Er habe damals auch den Text der MEI entworfen, sagt Stamm. In der Folge habe die SVP-Spitze einige Details abgeändert. Luzi Stamm ist äusserst redselig. Den letzten Tag der Wintersession 2016, als Reimann alleine vorpreschte, schildert er so: «Ich kam ins Bundeshaus und wurde sofort von Journalisten mit Fragen bestürmt, dabei war ich selbst noch gar nicht darüber informiert, dass Lukas Reimann die Lancierung bekannt gegeben hatte.» Er habe sich gedacht: «Gopfridstutz, das hat er gut gemacht. Reimanns Schachzug, einfach mal vor die Medien zu treten, war hervorragend.»

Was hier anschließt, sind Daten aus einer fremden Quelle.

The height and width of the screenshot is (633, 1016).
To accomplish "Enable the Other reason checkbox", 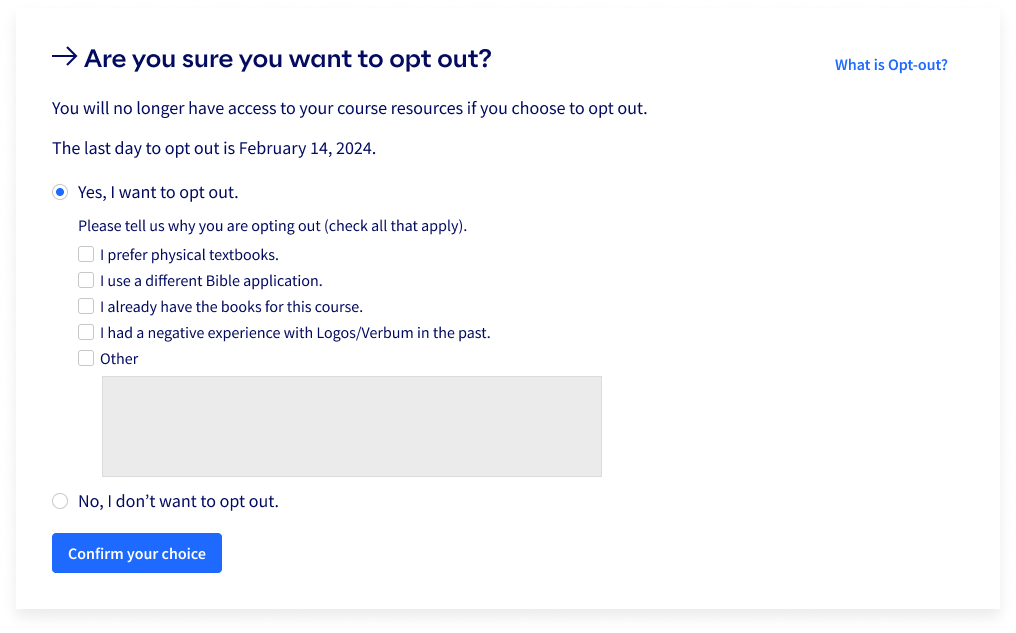I will [x=86, y=358].
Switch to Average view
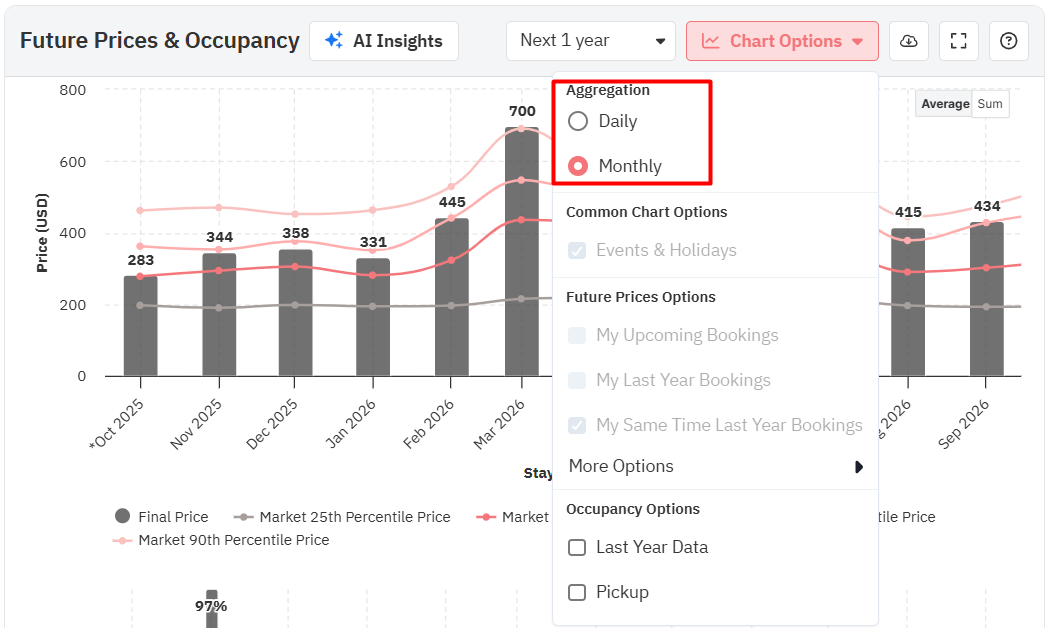The width and height of the screenshot is (1059, 628). (945, 104)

In jenem Dezember 2016 stand die SVP vor einem Dilemma: Das Parlament hatte die MEI zur Unzufriedenheit der Partei mit einem «Inländervorrang light» umgesetzt. Die SVP schrie laut «Verfassungsbruch!» und hielt im Nationalratssaal entsprechende Schilder in die Pressekameras. Gegenüber ihrer Wählerschaft signalisierte die «Volkspartei» damit Entschlossenheit.

Gleichzeitig war aber auch den Parteistrategen klar, wie riskant die Lancierung einer neuen Initiative sein würde – schliesslich hatte man die MEI mit dem Versprechen gewonnen, dass alles zu haben sei: die Neuaushandlung des Vertrags über die PFZ, mit der die Schweiz die Kontrolle über die Einwanderung zurückgewinnen werde, und gleichzeitig der Erhalt aller anderen bilateralen Verträge. Für diese hat die Stimmbevölkerung mehrfach votiert – und es gibt auch in der SVP genügend WirtschaftsvertreterInnen, die den Zugang zum europäischen Binnenmarkt nicht aufs Spiel setzen wollen. Die SVP zögerte, wollte sich alle Optionen offenhalten.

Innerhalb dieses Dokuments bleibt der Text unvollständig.